In the General Theory, Keynes famously cites Mandeville’s Fable of the Bees—a story about a community driven to bankruptcy after outlawing luxury—to mark this shift. While the old moral and folk-Ricardian myths that saving is always prudent and luxury always wasteful may benefit an individual, using them to understand macroeconomic trends creates a pernicious blindness. In a demand-driven economy, Keynes noted, the minimization of suffering produced a moral imperative to spend. Pettis and Klein in turn show that reformers must carry out this moral inversion to meaningfully curb inequality and instability—and that it is workers who must be allowed the “luxury” of higher wages.
An almost “beyond good and evil” stance arises from examining balance sheets in a demand-constrained economy. Governments attempting to behave like prudent households—selling more than they buy, avoiding debt, living “within their means”—end up forcing people out of their jobs and homes. It bears repeating: not everyone can be a net saver, and not everyone can be a net exporter. If a country is borrowing too much, it does not mean they are profligate and morally deficient, but rather that another country is saving too much. Were every country to build fortress balance sheets, they would find themselves starving inside for lack of employment and production. This insight remains always out of reach if one views macroeconomics (and especially international financial macroeconomics) as the simple adding-up of individual decisions. With the balance sheet as the unit of analysis, Pettis and Klein are able to avoid the trap of simple moralistic stories to explain trade and its impacts.

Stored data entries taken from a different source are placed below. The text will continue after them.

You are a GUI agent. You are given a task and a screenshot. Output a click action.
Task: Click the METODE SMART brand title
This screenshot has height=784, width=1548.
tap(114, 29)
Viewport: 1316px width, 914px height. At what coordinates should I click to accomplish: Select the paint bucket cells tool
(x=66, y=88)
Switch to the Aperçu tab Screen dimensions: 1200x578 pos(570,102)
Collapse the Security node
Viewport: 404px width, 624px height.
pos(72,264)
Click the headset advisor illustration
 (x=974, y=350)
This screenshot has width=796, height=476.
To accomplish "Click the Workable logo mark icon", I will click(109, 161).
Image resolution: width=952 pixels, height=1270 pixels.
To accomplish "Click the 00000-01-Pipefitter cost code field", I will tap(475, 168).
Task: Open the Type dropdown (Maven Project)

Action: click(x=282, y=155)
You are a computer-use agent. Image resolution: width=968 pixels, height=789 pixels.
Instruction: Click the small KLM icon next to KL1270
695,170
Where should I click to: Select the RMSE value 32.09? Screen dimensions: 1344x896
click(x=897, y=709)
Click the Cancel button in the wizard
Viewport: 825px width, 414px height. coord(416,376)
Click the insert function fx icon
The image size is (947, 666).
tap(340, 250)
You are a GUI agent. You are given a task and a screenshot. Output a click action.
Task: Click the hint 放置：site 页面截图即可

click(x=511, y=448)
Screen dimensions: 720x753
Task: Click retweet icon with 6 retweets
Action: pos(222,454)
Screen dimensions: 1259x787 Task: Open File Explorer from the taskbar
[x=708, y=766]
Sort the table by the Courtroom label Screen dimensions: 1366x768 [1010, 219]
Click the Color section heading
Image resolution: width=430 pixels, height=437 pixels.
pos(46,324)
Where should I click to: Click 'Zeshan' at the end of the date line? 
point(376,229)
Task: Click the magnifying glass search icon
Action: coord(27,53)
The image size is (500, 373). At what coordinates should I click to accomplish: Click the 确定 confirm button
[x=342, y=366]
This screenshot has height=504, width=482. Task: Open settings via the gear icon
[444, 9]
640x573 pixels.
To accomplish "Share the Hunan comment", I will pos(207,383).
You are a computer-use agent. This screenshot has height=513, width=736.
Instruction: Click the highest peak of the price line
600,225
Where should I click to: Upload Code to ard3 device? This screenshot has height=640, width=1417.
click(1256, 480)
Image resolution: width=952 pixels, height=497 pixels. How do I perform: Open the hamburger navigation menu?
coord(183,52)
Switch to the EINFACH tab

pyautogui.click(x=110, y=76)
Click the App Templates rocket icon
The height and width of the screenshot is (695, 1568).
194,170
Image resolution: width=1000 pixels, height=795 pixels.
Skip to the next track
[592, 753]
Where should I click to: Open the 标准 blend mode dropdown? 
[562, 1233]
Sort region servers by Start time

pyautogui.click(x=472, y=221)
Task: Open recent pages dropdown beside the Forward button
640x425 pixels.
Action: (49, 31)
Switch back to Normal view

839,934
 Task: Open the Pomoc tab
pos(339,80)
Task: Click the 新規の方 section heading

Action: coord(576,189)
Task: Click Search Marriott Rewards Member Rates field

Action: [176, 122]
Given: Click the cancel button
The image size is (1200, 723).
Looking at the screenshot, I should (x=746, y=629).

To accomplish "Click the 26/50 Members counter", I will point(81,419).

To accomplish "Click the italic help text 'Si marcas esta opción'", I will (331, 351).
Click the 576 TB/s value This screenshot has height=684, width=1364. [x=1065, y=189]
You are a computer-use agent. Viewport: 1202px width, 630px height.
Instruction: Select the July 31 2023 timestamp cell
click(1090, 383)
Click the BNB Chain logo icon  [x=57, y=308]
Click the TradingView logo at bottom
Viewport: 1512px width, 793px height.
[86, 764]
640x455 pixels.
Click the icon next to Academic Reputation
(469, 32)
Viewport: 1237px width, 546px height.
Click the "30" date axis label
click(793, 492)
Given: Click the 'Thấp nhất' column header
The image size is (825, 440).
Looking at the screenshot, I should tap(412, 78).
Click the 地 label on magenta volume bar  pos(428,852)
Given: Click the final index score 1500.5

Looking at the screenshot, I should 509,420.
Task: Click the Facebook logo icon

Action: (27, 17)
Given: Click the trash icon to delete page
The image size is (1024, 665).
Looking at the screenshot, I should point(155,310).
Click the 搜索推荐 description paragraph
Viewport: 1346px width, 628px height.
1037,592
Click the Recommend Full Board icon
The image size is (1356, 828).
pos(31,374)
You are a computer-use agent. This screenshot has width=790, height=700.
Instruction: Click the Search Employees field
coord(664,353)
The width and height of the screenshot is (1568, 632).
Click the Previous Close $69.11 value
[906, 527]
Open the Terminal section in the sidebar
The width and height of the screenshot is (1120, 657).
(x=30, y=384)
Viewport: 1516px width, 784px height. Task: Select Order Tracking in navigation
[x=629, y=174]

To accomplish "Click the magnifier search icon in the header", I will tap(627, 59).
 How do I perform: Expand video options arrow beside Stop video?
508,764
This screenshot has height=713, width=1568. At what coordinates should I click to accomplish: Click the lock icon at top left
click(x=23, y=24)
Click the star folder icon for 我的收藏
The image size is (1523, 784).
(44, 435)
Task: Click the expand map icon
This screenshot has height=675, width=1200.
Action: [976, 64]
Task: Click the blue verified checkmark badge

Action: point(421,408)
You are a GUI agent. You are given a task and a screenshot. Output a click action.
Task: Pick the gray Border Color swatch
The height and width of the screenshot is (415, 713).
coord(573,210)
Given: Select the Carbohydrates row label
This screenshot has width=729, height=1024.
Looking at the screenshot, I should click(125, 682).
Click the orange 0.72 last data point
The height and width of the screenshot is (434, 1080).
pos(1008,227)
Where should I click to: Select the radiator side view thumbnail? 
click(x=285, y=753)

The tensions in this book have all been thrust dramatically into view as economic dislocation from the COVID-19 crisis spreads across the globe. Rather than being superseded, the contradictions of our present situation—a globalized supply chain with a single hegemonic debtor—are being heightened. The US response to COVID-19 will have huge implications as to whether this system continues, or makes way for a new one. Given the response so far, the globalized world may fragment into several regional ones. In a more fragmented world, these trade wars would be more likely to intensify and spill over, as capitalists are set against one another. Now more than ever, prediction is a mug’s game. But Trade Wars Are Class Wars provides the reader with the single most important tool for making new predictions: an understanding of how we got here in the first place.